On the basis of preclinical evidence of the synergism between rituximab and fludarabine, rituximab has been incorporated into fludarabine-based regimens. Concurrent fludarabine and rituximab has been shown to increase ORR, CR and PFS but not long-term survival benefit. A further amelioration of the quality of responses has been achieved with the FCR. The improvement in PFS resulted directly from an improved ability to eradicate MRD, highlighting the importance of MRD eradication. The CLL8 German randomized trial is the first study demonstrating the superiority of the FCR arm over the comparator (FC) arm in prolonging OS. Based on the demonstrated benefit of FCR treatment, the US Food and Drug Administration has recently approved the new indication of this anti-CD20 monoclonal antibody as treatment of naïve or relapsed CLL, in combination with standard cytotoxic chemotherapy consisting of fludarabine and cyclophosphamide. Despite the demonstrated efficacy of FCR, important issues must still be addressed. Should FCR be considered the ‘standard’ care for all patients? Selection of the most appropriate initial therapy in CLL must be based primarily on patient characteristics such as age, performance status, co-morbidities and biological disease characteristics. Although the addition of rituximab to FC improved outcome in patients with p53 mutation or del17p, results with this combination treatment are still unsatisfactory so that alternative treatments such as alemtuzumab or investigational therapies should be considered. As of now, FCR should be considered the standard care in young, fit patients in which the reasonable goal of treatment is CR, possibly MRD-negative CR. Although FCR toxicity is manageable and infections are similar to those observed after chemotherapy alone, the high rate of profound myelosuppression, persisting in some cases after the end of therapy, warrants adequate monitoring prophylaxis and high standard of care.
Management decisions can be different in elderly patients with comorbidities, as FCR may be poorly tolerated. This group of patients may benefit from other combination regimens including rituximab (eg, PCR, BR), or alternatively first-line alemtuzumab treatment if severe CLL-related pancytopenia is present.
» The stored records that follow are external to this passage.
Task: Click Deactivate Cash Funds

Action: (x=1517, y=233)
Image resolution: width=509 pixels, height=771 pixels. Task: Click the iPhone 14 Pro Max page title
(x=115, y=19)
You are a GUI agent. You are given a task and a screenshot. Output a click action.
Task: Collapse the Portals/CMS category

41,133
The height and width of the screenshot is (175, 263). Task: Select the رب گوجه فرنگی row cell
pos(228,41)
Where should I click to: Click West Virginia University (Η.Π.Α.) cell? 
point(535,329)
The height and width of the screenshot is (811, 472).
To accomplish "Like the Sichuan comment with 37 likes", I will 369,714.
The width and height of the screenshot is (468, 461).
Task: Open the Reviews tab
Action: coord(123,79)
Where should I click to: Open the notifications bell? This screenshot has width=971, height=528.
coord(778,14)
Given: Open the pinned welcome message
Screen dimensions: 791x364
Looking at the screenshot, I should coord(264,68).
A large randomized multicenter study showed that results obtained after FCR treatment in clinical trials are not reproducible in the community setting where the majority of patients are treated. Furthermore what has not been answered in a randomized fashion is whether FCR is superior, with a similar tolerability, to other combination regimens such as PCR, FCR-Lite, BR, and R-FCM.
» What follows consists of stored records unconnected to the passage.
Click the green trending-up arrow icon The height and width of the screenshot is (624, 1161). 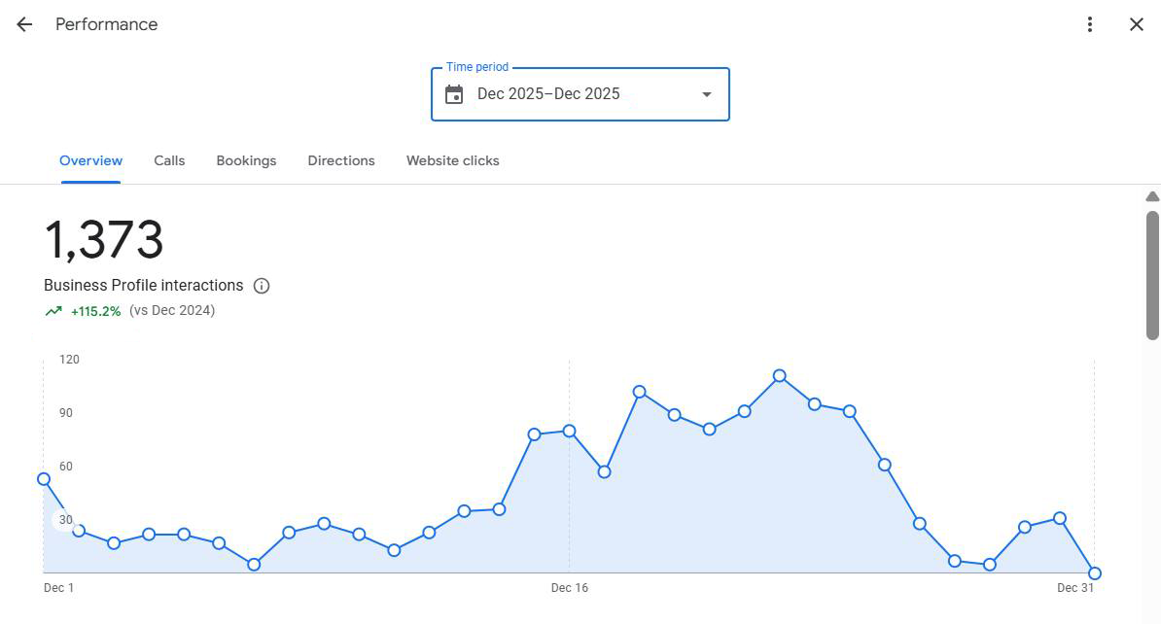click(x=53, y=312)
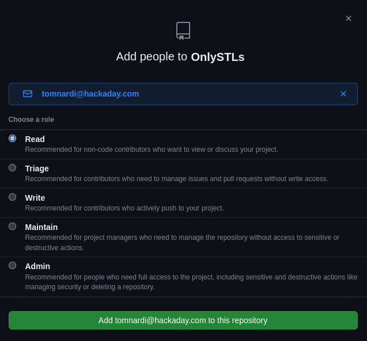The width and height of the screenshot is (367, 341).
Task: Click the Admin role description text
Action: (x=191, y=282)
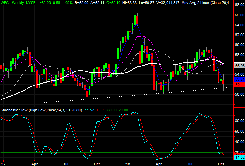The image size is (245, 166).
Task: Click the cyan 11.52 stochastic value tag
Action: point(239,157)
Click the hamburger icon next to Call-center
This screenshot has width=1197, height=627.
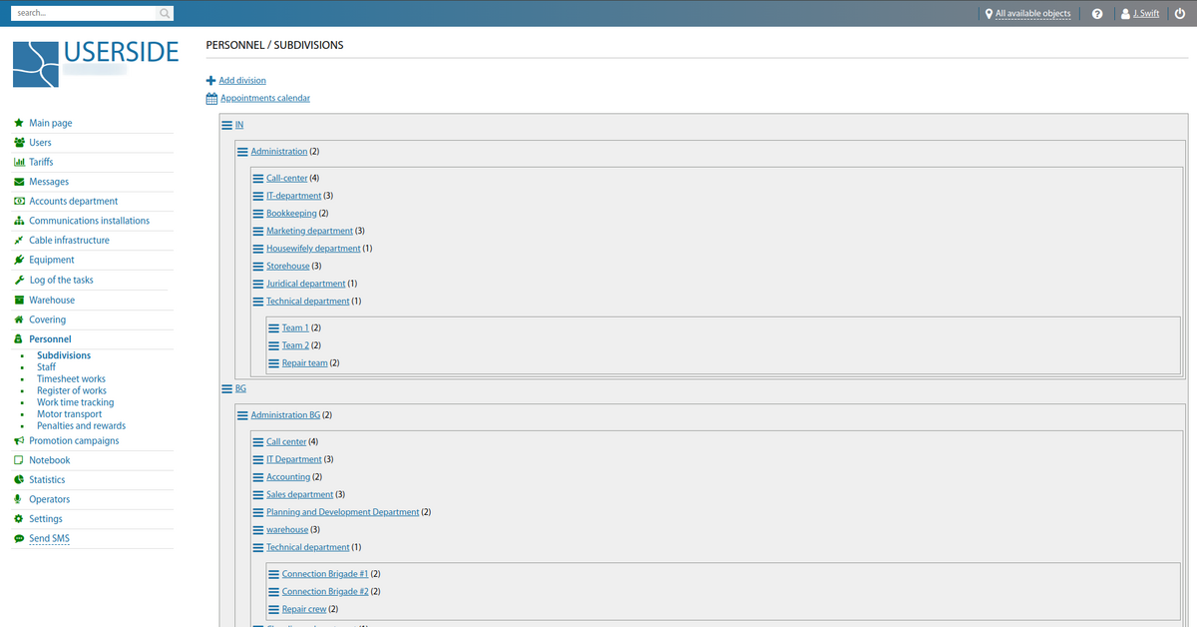pos(258,179)
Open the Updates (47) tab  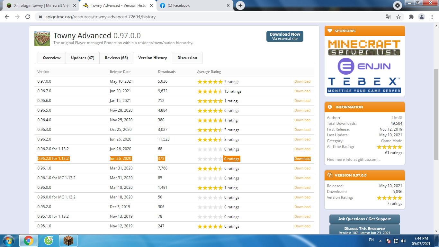pyautogui.click(x=83, y=58)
Even if high CR rates with eradication of MRD have been obtained with FCR, a proportion of patients still show a poor outcome. To overcome resistance in the high-risk group of patients new treatment strategies are under investigation. Preliminary results have shown that the FCR regimen with the addition of alemtuzumab is effective in treating high-risk patients in first-line treatment. Opportunistic infections related to concomitant depletion of T- and B-cell lymphocytes when alemtuzumab and rituximab are administered should be strictly monitored. Longer follow-up of the study is needed in order to assess if an advantage in PFS and/or OS is recorded in poor-risk CLL.
Different strategies with nonchemotherapeutic agents are under investigation. The combination of rituximab and lenalidomide has been shown to be more effective than lenalidomide alone in relapsed/refractory patients, even in cases showing adverse prognostic features and bulky disease.
Additional studies based on biological stratification with an adequate follow-up are warranted in order to assess the impact of rituximab combined with new compounds.
Footnotes
Disclosure
The authors report no conflicts of interest.